ROITI – MIT: LA STORIA CONTINUA …

Il MIT insegna al Roiti anche quest’anno

Prosegue per il secondo anno il progetto “Hands On Physics with MIT” nell’ambito dei laboratori targati Global Teaching Labs

di Giulia Andreolini, Benedetta Cestari, Irene Gobbato, Elisa Gnani  (Liceo Scientifico Roiti di Ferrara, classe 5P,  Anno 2019)

Aree tematiche di riferimento: le STEM in generale
Stato del Progetto: in essere

Si è conclusa felicemente anche per quest’anno l’esperienza di collaborazione tra il nostro Liceo Roiti di Ferrara e il prestigioso Istituto di Tecnologia del Massachusset di Boston (MIT) che ha visto coinvolti 50 studenti del triennio, scelti quest’anno sulla base della loro media scolastica. Le attività sono state precedute da una fase preparatoria che ha visto coinvolti, con modalità di peer education, gli studenti che avevano svolto l’esperienza l’anno precedente e che hanno proseguito la collaborazione supportando, in qualità di tutor, le successive attività di gruppo. Queste hanno riguardato temi quali la levitazione magnetica o la costruzione di un braccio artificiale.

Il progetto, che si pensa di proseguire nei prossimi anni, ha visto la partecipazione attiva del Dipartimento di Fisica dell’Unife e delle scuole secondarie di primo grado Boiardo e Alighieri.

Hanno coordinato l’iniziativa per il nostro Liceo la Prof. Maria Cristina Trevissoi e, per il MIT, il Prof. Ed Moriarty. Il progetto ha permesso al Liceo di vincere un concorso indetto dalla Regione Emilia-Romagna per avere contribuito all’avvicinamento dei giovani alle materie scientifiche e verrà presentato prossimamente da alcuni studenti a Kassel (Germania).

Il punto di vista dei ragazzi

Diego Andreoli, studente della classe 5M dell’indirizzo sportivo del liceo Roiti, ha partecipato anche quest’anno al progetto. L’anno scorso aveva preso parte, insieme a 5 suoi compagni di classe, allo sviluppo del progetto “wind tunnel”, mentre quest’anno, sempre insieme ai suoi compagni, sta svolgendo un progetto che si propone di costruire una bobina di Tesla in modo da poter studiare il fenomeno dell’induzione elettromagnetica.

Il progetto delle bobine di Tesla prevede la costruzione di una bobina che possa essere collegata ad un telefono, attraverso vari circuiti, così da poterla poi far suonare, utilizzandola come una cassa. È presente inoltre una macchinina le cui luci vengono accese grazie all’induzione elettromagnetica. La bobina è collegata ad un circuito il quale è a sua volta collegato ad un telefono cellulare mediante un cavo audio. In questo modo, quando dal telefono viene riprodotta una canzone, la corrente elettrica scorre nelle 5 grosse spire alla base. All’interno di esse è poi presente una bobina di Tesla di circa 800 spire sottili, la quale si carica per induzione e crea dei piccoli fulmini o scintille di plasma al termine della bobina stessa. Questi funzionano come le corde di una chitarra, infatti accendendo e spegnendo velocemente la bobina, seguendo le particolari frequenze delle note musicali, vengono generate piccole variazioni della pressione dell’aria che hanno la stessa forma d’onda del suono. Scaricando in aria quindi la bobina produce onde sonore. Le onde vengono quindi modulate attraverso questo strumento dal telefono. Davanti alla zona in cui si creano i fulmini di plasma è presente inoltre una sorta di imbuto che funge da amplificatore, paragonabile a quello presente nei vecchi giradischi. In questo modo la bobina è in grado di amplificare il suono della musica, riprodotta dal cellulare, come fosse una cassa.

**DATI REGISTRATI:**
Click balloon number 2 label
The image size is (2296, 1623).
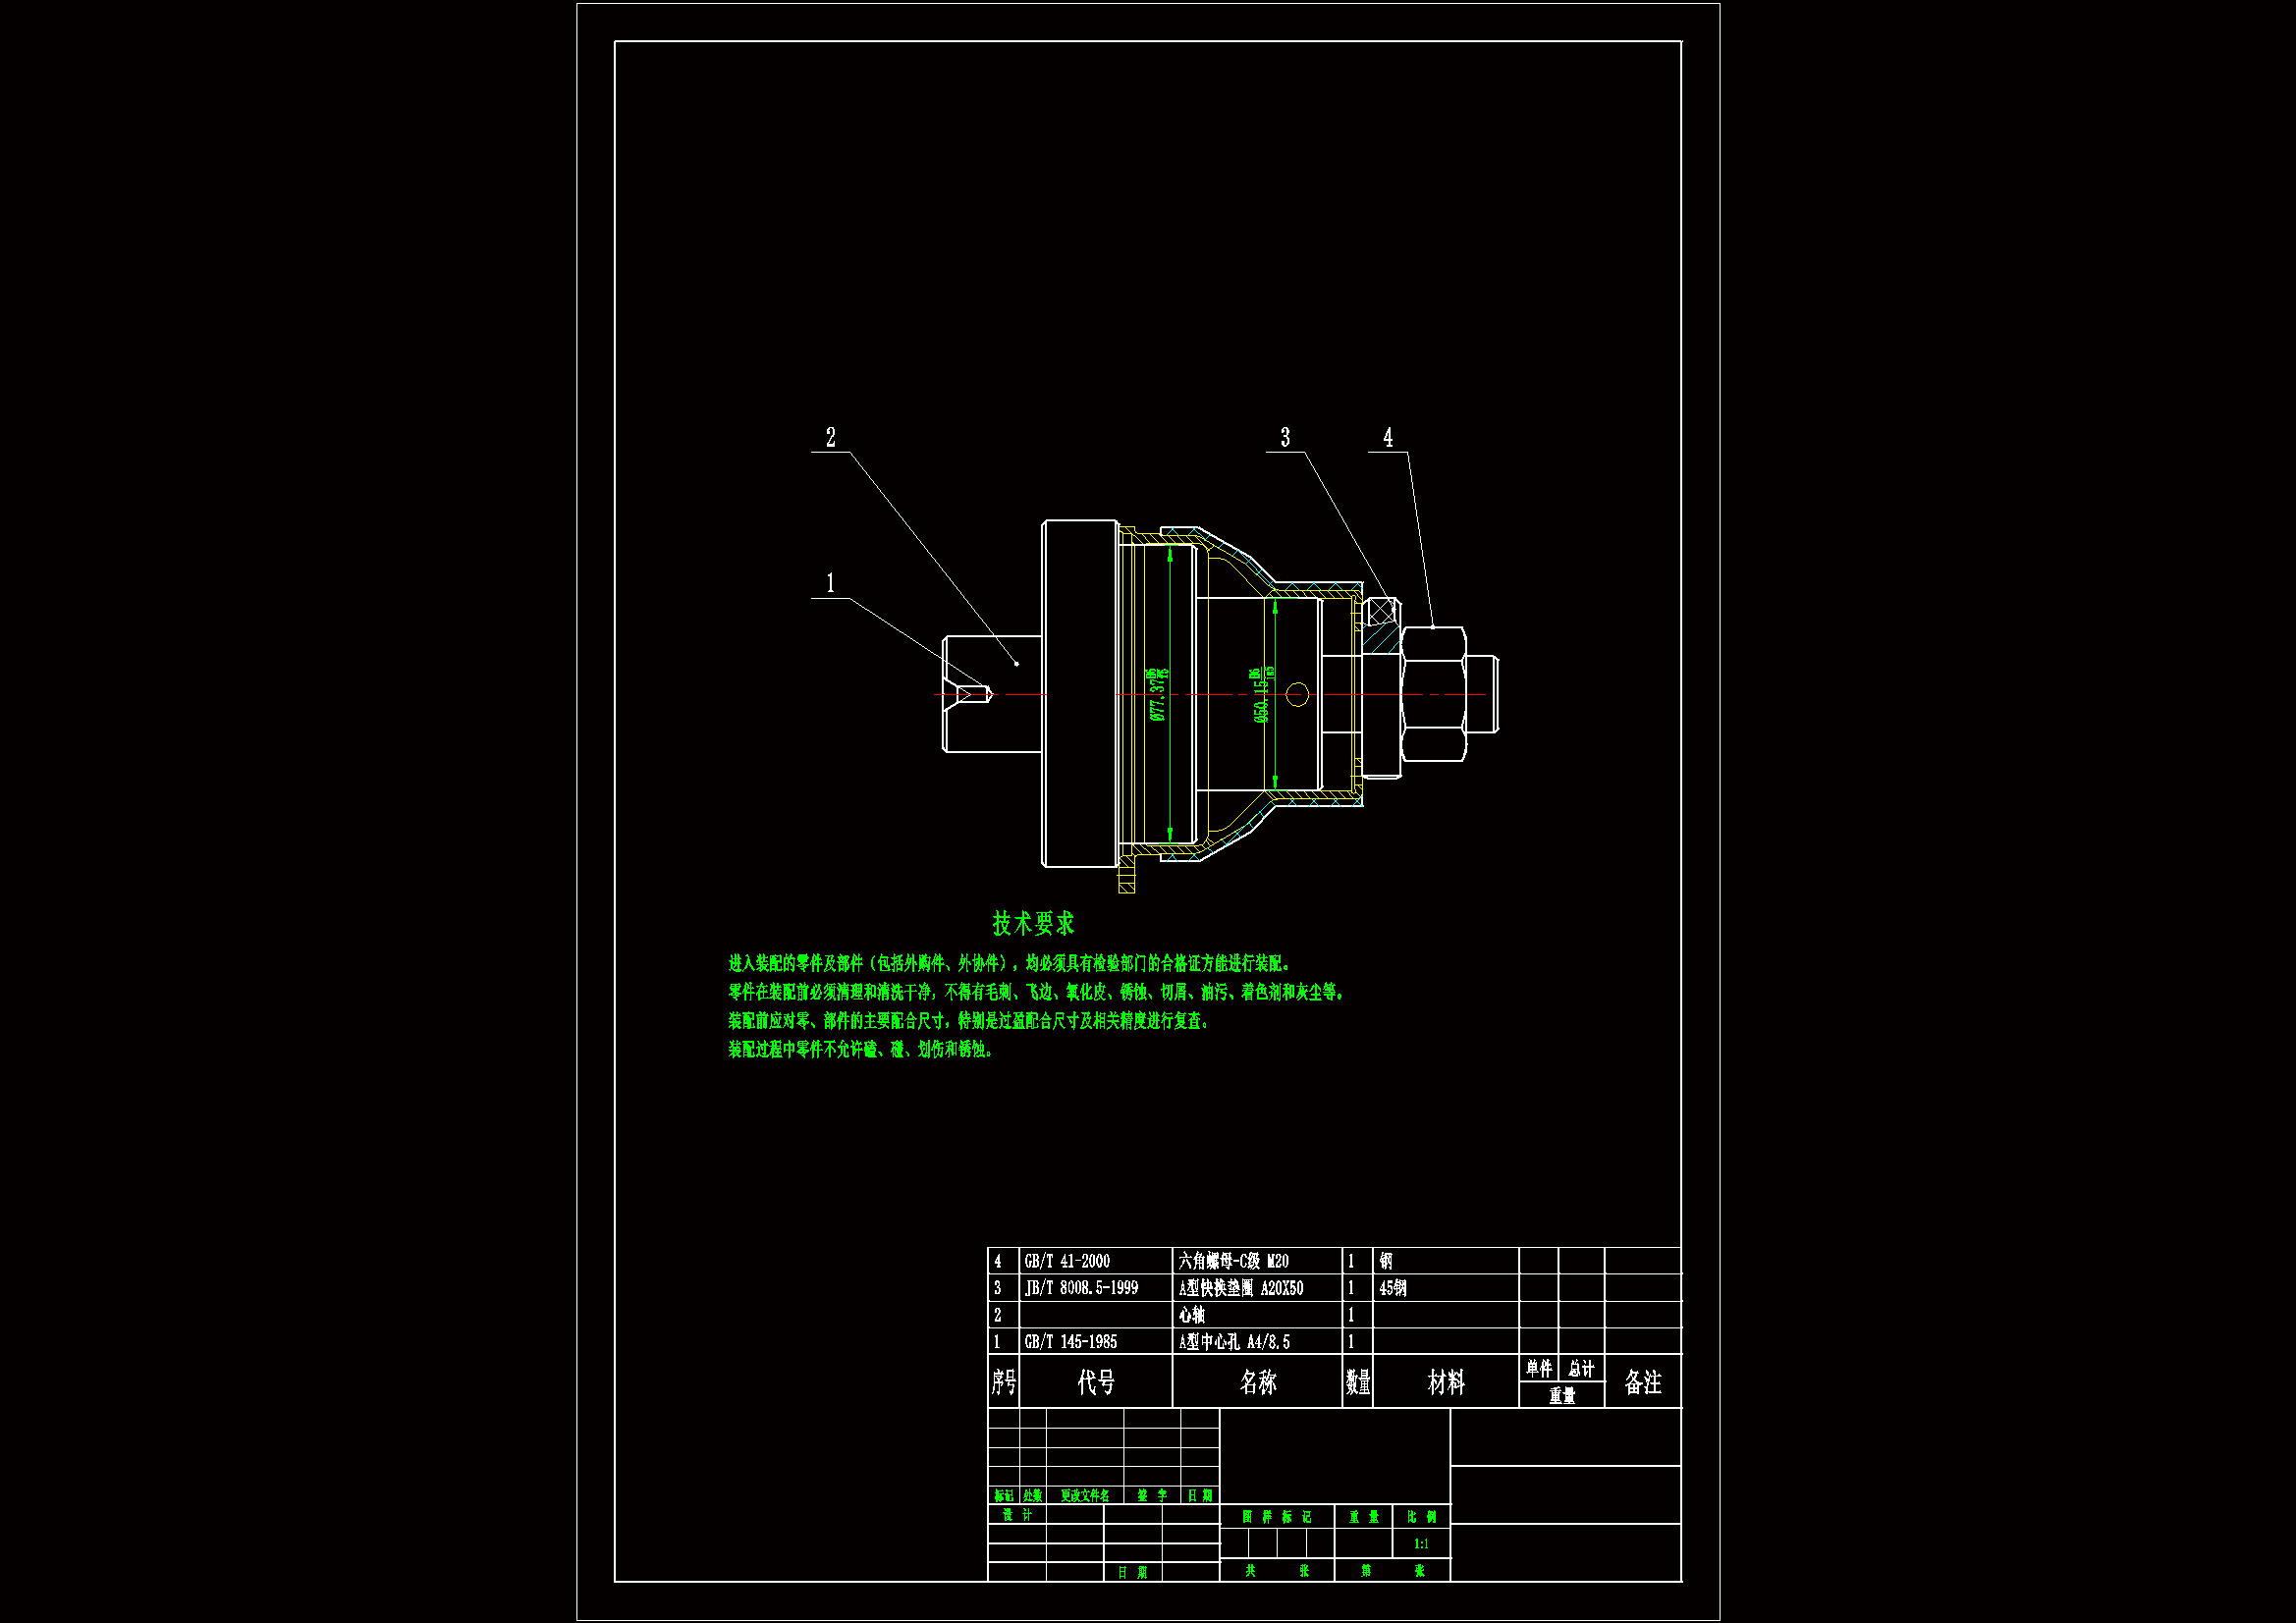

**ATTIVITÀ DA SVOLGERE:**
• a. Rispondi a queste domande sull'articolo sul progetto Roiti–MIT:
(i) Quanti studenti del triennio sono stati coinvolti quest'anno?
(ii) Chi ha coordinato l'iniziativa per il MIT?
(iii) Di circa quante spire sottili è la bobina di Tesla interna?
• b. Riporta parola per parola il passo dell'articolo sul progetto Roiti–MIT compreso tra "di Giulia Andreolini, Benedetta" e "un braccio artificiale.", estremi inclusi.
• c. Fornisci il seguito dell'articolo sul progetto Roiti–MIT, ripartendo subito dopo la sua ultima frase.

**RISPOSTE PER ATTIVITÀ:**
• a.
(i) 50 studenti.
(ii) Il Prof. Ed Moriarty.
(iii) Circa 800 spire sottili.

• b.
di Giulia Andreolini, Benedetta Cestari, Irene Gobbato, Elisa Gnani  (Liceo Scientifico Roiti di Ferrara, classe 5P,  Anno 2019)

Aree tematiche di riferimento: le STEM in generale
Stato del Progetto: in essere

Si è conclusa felicemente anche per quest’anno l’esperienza di collaborazione tra il nostro Liceo Roiti di Ferrara e il prestigioso Istituto di Tecnologia del Massachusset di Boston (MIT) che ha visto coinvolti 50 studenti del triennio, scelti quest’anno sulla base della loro media scolastica. Le attività sono state precedute da una fase preparatoria che ha visto coinvolti, con modalità di peer education, gli studenti che avevano svolto l’esperienza l’anno precedente e che hanno proseguito la collaborazione supportando, in qualità di tutor, le successive attività di gruppo. Queste hanno riguardato temi quali la levitazione magnetica o la costruzione di un braccio artificiale.

• c.
Gli studenti all’interno dei gruppi si dividono il lavoro. Nel gruppo di Diego, in particolare, lui ed un suo compagno hanno costruito la bobina, mentre gli altri ragazzi si sono concentrati sulla costruzione della macchinina.

Diego ha riscontrato alcune difficoltà nell’apprendimento in lingua inglese in quanto a volte è stato necessario spiegare nuovamente alcuni concetti con più calma e questo ovviamente ha portato a procedere un po’ più a rilento. Tuttavia ritiene che l’aiuto delle professoresse e degli studenti che conoscono meglio la lingua inglese abbiano permesso una maggiore collaborazione ed una maggior comprensione, perciò dice di non aver mai rilevato grandi difficoltà nell’apprendimento.

Infine Diego ritiene che il metodo di insegnamento americano consenta un maggior apprendimento grazie al metodo “hands on physics” che permette di comprendere appieno il funzionamento della strumentazione che si sta costruendo. Tuttavia sostiene anche che sia però necessaria una forte base teorica, pari a quella prevista dalla didattica italiana.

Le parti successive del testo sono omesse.